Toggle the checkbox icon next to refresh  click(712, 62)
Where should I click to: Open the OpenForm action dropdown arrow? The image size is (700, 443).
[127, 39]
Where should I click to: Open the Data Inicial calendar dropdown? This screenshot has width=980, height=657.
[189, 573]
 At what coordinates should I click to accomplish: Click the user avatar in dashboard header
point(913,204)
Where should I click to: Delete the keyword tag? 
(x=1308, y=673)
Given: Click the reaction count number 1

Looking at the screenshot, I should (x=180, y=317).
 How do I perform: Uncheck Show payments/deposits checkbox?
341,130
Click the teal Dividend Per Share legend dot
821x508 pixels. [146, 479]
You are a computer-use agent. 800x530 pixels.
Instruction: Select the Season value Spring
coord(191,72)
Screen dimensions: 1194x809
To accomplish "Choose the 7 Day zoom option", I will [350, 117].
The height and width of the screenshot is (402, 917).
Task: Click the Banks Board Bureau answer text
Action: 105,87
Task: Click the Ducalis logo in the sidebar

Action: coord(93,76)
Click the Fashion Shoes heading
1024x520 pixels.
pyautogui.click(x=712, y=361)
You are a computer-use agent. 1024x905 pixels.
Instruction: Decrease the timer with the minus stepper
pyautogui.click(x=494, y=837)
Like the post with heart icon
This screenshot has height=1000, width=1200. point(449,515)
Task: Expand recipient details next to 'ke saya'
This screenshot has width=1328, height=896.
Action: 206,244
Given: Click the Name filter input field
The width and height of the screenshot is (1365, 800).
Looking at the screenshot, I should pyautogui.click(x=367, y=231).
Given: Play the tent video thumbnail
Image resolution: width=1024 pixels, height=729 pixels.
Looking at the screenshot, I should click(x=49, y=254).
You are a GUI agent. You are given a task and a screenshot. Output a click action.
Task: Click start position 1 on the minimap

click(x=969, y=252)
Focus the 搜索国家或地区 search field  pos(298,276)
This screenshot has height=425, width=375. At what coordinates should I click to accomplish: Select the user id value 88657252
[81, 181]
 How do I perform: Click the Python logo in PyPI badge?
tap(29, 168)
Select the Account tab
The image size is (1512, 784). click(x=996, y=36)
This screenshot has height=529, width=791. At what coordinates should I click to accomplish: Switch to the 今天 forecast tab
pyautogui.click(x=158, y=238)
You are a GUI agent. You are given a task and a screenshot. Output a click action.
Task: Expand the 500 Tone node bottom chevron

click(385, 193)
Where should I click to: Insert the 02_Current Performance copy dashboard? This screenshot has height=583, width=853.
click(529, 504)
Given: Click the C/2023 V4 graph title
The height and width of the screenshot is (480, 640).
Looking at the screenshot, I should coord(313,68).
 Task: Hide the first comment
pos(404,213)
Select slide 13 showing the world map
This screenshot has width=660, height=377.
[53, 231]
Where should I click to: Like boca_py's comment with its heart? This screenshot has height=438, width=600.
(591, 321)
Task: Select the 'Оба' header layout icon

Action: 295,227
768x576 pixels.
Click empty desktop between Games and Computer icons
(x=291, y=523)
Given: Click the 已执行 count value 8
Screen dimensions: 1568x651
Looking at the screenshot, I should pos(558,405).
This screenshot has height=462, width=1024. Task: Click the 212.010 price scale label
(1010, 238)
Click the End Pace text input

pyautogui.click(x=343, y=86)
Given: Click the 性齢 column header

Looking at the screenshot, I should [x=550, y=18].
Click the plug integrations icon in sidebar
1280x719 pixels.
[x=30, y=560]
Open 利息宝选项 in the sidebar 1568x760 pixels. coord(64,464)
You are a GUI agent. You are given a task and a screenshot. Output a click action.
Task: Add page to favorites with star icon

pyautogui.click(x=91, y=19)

################

**Description of the task:**
Scan the lines above for the word "field". Return each one that has it.

**Output:**
Given: Click the Name filter input field
Focus the 搜索国家或地区 search field  pos(298,276)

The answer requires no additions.